State Key Laboratory of Advanced Technology for Materials Synthesis and Processing, Wuhan University of Technology, Wuhan 430070, China.
Nanoscale. 2017 Sep 14;9(35):13257-13263. doi: 10.1039/c7nr04349j.
Developing non-platinum catalysts for the oxygen reduction reaction (ORR) has become urgent for electrochemical energy devices. Herein, we synthesize N-doped hollow carbon nanospheres (N-HCNs) which only contain active pyridinic-N and graphitic-N by using polystyrene spheres and aniline as the corresponding template and precursor. The electrochemical measurements show that N-HCNs possess superior ORR electrocatalytic activity (half-wave potential is 15 mV higher than that of the precious Pt/C electrocatalyst), durability and anti-toxicity to Pt/C in alkaline media. Simultaneously, N-HCNs also reveal comparable ORR activity and superior stability to Pt/C in acidic media. Such high ORR performance can be ascribed to their hierarchical porous structure, ultra-high specific surface area, plenty of edge defects and high contents of active N atoms. It is noteworthy that when used as the catalyst for the air electrode of zinc-air batteries, N-HCNs present a higher power density and a larger operating voltage than Pt/C at the same discharge current density.
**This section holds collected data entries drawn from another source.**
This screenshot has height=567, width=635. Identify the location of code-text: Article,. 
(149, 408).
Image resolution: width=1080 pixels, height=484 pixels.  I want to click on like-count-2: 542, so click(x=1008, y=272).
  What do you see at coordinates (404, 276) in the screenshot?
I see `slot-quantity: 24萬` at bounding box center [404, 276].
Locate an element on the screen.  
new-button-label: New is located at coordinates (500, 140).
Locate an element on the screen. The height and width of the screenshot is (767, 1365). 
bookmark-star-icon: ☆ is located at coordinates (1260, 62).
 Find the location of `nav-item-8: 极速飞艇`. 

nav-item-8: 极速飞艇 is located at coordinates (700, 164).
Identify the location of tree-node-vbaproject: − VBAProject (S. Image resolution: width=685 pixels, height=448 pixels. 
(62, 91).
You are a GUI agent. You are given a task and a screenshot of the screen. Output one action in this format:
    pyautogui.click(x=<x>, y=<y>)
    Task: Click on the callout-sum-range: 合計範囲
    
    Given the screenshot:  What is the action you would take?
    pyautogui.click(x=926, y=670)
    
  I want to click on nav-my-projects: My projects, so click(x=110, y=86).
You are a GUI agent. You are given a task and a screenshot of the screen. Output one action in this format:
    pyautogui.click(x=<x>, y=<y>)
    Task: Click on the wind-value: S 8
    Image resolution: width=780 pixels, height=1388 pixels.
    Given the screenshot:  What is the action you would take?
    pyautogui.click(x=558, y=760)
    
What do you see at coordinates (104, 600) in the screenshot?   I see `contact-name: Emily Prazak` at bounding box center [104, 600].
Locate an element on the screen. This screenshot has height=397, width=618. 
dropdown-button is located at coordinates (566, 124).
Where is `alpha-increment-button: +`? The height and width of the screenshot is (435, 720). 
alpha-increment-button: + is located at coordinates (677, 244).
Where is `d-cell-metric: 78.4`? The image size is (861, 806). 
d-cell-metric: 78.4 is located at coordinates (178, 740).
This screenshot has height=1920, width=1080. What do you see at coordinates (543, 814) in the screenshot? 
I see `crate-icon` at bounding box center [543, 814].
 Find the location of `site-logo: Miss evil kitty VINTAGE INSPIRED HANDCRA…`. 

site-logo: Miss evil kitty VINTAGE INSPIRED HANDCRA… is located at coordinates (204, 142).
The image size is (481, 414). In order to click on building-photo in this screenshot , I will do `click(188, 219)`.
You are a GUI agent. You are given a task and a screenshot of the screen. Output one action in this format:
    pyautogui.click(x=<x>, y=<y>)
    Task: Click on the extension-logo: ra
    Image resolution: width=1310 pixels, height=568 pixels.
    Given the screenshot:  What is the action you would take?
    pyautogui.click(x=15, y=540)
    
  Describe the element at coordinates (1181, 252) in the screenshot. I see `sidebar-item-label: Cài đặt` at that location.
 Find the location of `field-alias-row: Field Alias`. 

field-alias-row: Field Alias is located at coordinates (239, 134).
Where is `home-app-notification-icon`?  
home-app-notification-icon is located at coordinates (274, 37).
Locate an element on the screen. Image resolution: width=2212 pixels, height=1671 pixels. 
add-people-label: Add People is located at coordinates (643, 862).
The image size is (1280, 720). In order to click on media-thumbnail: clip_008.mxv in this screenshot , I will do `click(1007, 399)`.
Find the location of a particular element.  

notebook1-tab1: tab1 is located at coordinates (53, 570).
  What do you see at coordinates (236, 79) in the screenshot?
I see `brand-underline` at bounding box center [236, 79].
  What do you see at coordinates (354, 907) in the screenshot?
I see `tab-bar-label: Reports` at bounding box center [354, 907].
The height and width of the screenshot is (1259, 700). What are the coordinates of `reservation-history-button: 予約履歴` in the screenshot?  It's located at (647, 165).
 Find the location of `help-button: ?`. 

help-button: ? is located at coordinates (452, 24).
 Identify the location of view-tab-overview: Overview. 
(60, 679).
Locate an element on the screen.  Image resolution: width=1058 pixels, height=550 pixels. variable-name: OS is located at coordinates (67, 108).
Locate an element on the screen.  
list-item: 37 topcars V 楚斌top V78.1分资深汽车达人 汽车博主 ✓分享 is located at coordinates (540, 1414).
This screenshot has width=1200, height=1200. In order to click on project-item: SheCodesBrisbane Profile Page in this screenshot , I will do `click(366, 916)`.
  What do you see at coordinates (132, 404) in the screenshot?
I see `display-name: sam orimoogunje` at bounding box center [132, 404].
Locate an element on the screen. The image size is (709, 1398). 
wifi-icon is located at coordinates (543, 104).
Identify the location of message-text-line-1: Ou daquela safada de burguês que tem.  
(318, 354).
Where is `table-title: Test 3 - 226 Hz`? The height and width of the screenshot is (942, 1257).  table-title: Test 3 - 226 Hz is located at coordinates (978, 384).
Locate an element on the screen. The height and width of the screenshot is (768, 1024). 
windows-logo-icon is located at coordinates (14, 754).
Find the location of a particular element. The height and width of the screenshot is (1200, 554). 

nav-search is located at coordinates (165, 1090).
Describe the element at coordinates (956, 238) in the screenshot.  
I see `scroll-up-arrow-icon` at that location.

开发用于氧还原反应 (ORR) 的非铂催化剂对于电化学能源设备来说已经变得迫在眉睫。在此,我们通过使用聚苯乙烯球和苯胺作为相应的模板和前体,合成了仅含有活性吡啶-N 和石墨-N 的氮掺杂中空碳纳米球 (N-HCNs)。电化学测量表明,N-HCNs 在碱性介质中具有优于商业 Pt/C 电催化剂的 ORR 电催化活性(半波电位比 Pt/C 电催化剂高 15 mV)、耐久性和抗毒性。同时,N-HCNs 在酸性介质中也表现出与 Pt/C 相当的 ORR 活性和更好的稳定性。如此高的 ORR 性能可归因于其分级多孔结构、超高比表面积、丰富的边缘缺陷和高含量的活性 N 原子。值得注意的是,当用作锌空气电池空气电极的催化剂时,N-HCNs 在相同放电电流密度下的比 Pt/C 具有更高的功率密度和更大的工作电压。